Assigned task
Nothing may be dropped or altered: reproduce all the data.

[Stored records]
▽
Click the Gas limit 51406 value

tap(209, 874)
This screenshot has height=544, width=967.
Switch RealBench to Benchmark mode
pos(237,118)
△
The answer
Click the Gas limit 51406 value

tap(209, 874)
This screenshot has height=544, width=967.
Switch RealBench to Benchmark mode
pos(237,118)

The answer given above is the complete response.